Pangolins—the painfully-cute, scale-covered creatures that are the most trafficked mammals on the planet—are now one of the world’s most protected species.
By Kaleigh Rogers | MOTHERBOARD
Nations that agree to the Convention on International Trade in Endangered Species (CITES), an international treaty to protect endangered plants and animals, voted Wednesday to add all eight species of pangolins to the Appendix I listing—the category for the most endangered species that enforces the strictest limitations. That means that all international commercial trade of pangolins is now banned.
“This decision will help give pangolins a fighting chance,” Susan Lieberman, the vice president of international policy for the Wildlife Conservation Society, said in a press release. “The world is standing up for the little guy with this pivotal decision for greater protection of the pangolin.”

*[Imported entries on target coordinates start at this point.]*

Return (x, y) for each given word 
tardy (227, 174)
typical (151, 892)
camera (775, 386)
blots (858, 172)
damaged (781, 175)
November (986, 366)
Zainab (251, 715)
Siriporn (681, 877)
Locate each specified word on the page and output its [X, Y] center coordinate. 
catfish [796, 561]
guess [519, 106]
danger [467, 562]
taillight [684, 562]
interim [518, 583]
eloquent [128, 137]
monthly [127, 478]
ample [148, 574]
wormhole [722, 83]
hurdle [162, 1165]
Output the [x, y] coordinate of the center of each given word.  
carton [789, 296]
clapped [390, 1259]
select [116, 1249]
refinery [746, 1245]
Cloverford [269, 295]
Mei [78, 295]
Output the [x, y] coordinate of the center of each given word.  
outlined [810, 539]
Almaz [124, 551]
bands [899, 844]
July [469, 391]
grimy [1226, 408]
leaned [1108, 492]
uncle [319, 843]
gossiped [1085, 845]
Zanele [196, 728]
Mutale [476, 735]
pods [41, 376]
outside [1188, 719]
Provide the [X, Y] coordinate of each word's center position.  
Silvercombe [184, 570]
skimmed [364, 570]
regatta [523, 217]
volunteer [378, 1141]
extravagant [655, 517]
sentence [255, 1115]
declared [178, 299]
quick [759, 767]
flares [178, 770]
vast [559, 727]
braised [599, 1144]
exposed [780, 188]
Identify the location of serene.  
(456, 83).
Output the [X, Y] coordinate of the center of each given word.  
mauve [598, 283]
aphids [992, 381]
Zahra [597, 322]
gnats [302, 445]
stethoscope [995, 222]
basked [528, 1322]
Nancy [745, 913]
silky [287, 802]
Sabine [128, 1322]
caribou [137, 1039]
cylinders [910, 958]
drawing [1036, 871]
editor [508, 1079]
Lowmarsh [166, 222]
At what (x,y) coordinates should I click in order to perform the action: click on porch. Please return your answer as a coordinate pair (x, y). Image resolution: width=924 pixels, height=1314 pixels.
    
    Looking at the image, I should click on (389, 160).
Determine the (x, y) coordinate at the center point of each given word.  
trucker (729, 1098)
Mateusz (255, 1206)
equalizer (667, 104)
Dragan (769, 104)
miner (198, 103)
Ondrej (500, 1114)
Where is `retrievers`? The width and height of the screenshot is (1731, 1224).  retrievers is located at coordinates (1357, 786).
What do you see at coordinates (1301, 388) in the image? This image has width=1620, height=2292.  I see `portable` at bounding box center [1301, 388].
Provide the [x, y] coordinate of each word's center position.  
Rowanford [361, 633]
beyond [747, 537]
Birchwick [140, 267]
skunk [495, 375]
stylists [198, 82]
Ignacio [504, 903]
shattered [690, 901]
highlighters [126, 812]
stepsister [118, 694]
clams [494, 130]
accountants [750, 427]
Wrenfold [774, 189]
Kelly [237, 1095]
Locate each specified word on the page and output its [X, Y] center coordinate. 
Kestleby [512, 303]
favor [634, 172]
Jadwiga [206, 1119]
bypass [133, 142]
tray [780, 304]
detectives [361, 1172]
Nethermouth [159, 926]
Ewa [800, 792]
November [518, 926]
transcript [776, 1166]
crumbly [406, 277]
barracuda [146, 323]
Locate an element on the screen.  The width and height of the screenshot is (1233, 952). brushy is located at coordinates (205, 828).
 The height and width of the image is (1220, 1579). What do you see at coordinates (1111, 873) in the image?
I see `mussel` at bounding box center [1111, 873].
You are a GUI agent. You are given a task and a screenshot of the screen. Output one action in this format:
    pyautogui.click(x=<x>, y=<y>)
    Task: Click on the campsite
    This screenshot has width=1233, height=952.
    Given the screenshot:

Pangolins are poached for their scales, which are used in Chinese medicine, and for their meat, which is considered a delicacy in some parts of the world. But this demand has meant that more than 1 million pangolins have been poached over the last 10 years. Conservationists say it’s difficult to estimate how many are left in the wild, but their population may have dropped as much as 90 percent. Every species of pangolin is listed as either Critically Endangered, Endangered or Vulnerable by the International Union for Conservation of Nature (the world’s biggest conservation organization).